> _Exercise directions_: Return every line of the listing below, unchanged, from its first line to the line holding "For every named target in this 212×2576", that line included.

---------------

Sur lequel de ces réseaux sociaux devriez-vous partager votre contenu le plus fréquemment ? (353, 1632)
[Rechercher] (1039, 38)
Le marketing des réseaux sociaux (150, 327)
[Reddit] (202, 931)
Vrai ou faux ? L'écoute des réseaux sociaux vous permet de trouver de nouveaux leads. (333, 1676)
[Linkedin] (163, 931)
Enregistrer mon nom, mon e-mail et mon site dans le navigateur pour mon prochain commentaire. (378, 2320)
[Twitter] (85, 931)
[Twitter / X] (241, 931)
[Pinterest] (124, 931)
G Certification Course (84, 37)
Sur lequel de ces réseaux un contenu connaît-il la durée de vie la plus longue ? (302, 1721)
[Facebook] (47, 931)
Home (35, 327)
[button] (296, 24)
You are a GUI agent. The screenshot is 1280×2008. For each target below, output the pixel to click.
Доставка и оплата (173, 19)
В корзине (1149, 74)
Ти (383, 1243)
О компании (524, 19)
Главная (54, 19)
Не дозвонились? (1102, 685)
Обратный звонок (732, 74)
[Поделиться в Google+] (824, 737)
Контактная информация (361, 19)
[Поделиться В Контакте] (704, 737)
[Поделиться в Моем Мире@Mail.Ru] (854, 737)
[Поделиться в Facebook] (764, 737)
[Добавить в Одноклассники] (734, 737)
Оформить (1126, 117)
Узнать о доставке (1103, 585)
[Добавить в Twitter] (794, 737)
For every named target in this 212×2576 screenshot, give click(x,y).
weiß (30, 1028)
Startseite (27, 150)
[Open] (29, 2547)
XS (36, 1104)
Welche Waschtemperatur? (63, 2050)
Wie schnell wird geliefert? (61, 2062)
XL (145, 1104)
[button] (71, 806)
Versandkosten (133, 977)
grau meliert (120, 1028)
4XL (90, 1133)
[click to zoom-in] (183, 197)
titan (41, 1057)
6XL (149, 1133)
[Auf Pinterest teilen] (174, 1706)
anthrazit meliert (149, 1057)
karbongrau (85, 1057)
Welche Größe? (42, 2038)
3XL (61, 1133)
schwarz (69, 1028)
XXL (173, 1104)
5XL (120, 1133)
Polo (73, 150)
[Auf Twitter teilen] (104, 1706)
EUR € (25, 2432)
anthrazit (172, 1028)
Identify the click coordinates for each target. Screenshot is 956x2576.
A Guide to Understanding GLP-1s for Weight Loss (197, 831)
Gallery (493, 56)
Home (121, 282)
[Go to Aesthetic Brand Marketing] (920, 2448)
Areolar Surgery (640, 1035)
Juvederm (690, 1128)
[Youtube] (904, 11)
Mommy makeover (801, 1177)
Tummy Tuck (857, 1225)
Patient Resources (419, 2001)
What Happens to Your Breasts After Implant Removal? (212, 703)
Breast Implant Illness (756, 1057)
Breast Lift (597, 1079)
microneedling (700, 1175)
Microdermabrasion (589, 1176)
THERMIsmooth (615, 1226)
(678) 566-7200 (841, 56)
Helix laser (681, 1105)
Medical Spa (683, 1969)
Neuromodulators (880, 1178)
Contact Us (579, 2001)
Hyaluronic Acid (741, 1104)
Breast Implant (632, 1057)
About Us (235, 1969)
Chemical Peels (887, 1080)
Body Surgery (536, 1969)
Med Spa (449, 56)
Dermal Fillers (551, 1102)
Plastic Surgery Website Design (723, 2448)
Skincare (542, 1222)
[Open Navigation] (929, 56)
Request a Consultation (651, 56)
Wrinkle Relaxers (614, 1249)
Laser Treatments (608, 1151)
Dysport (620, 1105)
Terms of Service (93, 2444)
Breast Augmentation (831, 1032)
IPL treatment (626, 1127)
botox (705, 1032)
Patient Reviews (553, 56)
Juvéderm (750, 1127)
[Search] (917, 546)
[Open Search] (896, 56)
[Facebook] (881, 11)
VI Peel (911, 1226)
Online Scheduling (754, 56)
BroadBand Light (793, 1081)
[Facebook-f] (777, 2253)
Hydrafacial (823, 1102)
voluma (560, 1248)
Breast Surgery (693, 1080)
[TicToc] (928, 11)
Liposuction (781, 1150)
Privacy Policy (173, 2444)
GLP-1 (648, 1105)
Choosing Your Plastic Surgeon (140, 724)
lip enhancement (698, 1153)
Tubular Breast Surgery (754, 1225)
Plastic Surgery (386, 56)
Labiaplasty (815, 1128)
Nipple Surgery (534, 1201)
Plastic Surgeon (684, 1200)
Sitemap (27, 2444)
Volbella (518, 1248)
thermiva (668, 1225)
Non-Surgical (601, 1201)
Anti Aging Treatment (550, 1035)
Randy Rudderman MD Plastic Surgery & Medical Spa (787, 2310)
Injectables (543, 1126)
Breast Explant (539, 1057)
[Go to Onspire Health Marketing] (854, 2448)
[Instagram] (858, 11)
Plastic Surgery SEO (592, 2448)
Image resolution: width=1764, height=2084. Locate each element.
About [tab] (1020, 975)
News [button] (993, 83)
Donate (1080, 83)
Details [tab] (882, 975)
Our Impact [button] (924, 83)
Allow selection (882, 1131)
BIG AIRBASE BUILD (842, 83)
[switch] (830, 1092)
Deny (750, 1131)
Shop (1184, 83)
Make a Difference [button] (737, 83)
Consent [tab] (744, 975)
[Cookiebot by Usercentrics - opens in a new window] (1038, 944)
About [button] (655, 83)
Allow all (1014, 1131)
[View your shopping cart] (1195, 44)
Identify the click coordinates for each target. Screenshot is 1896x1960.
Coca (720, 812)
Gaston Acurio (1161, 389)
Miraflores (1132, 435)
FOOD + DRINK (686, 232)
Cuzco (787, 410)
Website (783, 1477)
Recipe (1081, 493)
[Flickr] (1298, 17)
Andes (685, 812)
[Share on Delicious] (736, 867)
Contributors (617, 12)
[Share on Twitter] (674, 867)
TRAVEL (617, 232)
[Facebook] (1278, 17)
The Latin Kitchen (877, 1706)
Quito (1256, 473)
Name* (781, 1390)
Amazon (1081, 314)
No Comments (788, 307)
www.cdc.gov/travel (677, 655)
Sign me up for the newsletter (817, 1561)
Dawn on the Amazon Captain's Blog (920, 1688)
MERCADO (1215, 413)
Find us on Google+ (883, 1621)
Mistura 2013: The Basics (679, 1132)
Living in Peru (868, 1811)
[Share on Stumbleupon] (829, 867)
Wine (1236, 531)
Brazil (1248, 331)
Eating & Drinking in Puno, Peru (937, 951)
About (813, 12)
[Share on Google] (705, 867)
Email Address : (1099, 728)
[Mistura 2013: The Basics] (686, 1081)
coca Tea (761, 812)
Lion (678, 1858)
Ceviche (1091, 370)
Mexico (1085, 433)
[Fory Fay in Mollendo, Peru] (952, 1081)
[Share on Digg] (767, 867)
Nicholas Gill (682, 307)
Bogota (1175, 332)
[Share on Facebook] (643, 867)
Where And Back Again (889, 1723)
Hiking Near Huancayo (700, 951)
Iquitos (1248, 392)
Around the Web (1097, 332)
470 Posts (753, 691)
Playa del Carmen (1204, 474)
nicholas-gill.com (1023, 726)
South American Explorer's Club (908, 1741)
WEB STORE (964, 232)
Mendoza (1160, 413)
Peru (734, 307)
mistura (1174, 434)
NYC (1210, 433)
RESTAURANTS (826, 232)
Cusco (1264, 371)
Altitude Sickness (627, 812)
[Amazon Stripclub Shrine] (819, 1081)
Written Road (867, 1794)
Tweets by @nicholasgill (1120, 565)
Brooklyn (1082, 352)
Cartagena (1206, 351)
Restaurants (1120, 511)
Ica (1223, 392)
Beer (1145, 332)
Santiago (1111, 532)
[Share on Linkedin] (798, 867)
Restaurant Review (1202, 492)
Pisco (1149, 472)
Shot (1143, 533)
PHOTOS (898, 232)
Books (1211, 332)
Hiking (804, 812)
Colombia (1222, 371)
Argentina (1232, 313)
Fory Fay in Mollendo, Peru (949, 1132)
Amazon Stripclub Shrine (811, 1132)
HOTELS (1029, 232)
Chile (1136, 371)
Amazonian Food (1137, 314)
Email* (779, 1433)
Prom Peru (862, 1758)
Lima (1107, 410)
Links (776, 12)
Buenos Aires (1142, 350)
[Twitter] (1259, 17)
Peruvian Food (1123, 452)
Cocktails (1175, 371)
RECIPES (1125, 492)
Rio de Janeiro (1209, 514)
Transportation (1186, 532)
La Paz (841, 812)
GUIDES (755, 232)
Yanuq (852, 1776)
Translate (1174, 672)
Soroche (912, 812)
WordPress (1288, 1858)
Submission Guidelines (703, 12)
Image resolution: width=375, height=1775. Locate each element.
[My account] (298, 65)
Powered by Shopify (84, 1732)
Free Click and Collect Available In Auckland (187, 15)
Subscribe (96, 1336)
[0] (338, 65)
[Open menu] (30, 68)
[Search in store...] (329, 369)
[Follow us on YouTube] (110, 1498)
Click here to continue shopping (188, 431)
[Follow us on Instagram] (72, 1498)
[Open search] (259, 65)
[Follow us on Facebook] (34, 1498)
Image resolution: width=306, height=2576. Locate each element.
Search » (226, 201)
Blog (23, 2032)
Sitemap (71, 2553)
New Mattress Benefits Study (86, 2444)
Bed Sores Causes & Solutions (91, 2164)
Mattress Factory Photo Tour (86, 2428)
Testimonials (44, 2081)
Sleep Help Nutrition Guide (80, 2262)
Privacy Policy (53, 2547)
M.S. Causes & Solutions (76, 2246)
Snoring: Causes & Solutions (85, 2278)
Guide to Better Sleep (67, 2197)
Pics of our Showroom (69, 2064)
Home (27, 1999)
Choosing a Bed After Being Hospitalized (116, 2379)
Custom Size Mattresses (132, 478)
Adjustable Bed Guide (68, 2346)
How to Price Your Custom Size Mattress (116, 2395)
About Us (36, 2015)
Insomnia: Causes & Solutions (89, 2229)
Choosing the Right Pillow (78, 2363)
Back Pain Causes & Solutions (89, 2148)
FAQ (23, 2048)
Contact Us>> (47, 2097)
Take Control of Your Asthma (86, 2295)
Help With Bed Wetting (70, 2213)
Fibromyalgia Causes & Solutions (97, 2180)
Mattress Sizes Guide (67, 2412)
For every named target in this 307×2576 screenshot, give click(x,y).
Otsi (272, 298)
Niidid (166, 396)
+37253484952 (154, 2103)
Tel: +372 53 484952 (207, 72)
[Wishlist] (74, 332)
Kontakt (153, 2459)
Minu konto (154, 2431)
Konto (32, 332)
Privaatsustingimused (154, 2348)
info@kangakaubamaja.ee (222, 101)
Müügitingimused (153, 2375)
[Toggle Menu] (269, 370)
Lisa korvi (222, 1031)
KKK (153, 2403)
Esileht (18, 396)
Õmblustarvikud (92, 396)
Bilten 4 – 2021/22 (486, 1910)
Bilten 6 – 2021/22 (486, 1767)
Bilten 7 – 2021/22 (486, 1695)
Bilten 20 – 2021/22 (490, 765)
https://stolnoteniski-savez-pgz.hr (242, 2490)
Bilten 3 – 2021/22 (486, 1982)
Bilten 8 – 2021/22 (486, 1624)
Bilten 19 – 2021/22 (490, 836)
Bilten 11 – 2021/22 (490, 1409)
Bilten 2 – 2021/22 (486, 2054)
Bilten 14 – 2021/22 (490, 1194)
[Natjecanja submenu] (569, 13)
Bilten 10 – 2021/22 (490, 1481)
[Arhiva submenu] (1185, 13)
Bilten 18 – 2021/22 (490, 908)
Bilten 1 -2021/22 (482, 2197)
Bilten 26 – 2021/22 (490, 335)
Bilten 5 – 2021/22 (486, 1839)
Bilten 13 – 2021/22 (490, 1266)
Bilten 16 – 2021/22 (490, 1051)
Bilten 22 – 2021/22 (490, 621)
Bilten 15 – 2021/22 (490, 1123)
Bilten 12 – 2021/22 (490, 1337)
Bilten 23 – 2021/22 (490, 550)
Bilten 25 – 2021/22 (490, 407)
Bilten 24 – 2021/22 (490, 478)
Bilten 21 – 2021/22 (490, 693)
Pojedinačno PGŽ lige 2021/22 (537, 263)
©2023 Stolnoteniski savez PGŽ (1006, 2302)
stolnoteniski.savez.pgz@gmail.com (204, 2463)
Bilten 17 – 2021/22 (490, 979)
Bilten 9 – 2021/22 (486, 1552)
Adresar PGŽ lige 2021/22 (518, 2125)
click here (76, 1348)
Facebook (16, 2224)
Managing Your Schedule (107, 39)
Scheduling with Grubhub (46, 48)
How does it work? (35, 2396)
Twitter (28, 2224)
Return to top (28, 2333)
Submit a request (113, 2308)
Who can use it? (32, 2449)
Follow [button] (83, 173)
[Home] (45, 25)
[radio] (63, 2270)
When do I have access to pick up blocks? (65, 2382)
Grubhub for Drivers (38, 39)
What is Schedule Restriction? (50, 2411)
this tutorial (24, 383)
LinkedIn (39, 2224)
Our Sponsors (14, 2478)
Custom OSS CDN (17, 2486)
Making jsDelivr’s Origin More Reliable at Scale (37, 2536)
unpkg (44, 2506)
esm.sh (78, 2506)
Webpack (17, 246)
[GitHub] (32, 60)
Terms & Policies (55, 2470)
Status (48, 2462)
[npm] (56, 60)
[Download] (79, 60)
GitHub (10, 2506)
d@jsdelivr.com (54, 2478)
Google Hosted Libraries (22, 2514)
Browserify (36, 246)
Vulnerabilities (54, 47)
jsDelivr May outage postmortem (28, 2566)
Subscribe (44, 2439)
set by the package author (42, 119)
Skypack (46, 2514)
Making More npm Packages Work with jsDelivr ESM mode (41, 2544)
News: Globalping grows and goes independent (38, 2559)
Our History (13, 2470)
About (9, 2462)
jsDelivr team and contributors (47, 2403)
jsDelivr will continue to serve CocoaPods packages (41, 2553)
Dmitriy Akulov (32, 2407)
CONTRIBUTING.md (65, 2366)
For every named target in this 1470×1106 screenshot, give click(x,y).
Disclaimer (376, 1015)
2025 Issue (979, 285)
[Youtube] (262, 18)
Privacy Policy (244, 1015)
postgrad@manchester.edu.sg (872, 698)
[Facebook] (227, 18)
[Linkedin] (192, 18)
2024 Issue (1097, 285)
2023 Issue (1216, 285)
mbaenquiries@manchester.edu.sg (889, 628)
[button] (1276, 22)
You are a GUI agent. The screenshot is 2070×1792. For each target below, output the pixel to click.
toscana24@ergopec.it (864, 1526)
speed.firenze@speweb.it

---------------

> _Task result_:
Sur lequel de ces réseaux sociaux devriez-vous partager votre contenu le plus fréquemment ? (353, 1632)
[Rechercher] (1039, 38)
Le marketing des réseaux sociaux (150, 327)
[Reddit] (202, 931)
Vrai ou faux ? L'écoute des réseaux sociaux vous permet de trouver de nouveaux leads. (333, 1676)
[Linkedin] (163, 931)
Enregistrer mon nom, mon e-mail et mon site dans le navigateur pour mon prochain commentaire. (378, 2320)
[Twitter] (85, 931)
[Twitter / X] (241, 931)
[Pinterest] (124, 931)
G Certification Course (84, 37)
Sur lequel de ces réseaux un contenu connaît-il la durée de vie la plus longue ? (302, 1721)
[Facebook] (47, 931)
Home (35, 327)
[button] (296, 24)
You are a GUI agent. The screenshot is 1280×2008. For each target below, output the pixel to click.
Доставка и оплата (173, 19)
В корзине (1149, 74)
Ти (383, 1243)
О компании (524, 19)
Главная (54, 19)
Не дозвонились? (1102, 685)
Обратный звонок (732, 74)
[Поделиться в Google+] (824, 737)
Контактная информация (361, 19)
[Поделиться В Контакте] (704, 737)
[Поделиться в Моем Мире@Mail.Ru] (854, 737)
[Поделиться в Facebook] (764, 737)
[Добавить в Одноклассники] (734, 737)
Оформить (1126, 117)
Узнать о доставке (1103, 585)
[Добавить в Twitter] (794, 737)
For every named target in this 212×2576 screenshot, give click(x,y).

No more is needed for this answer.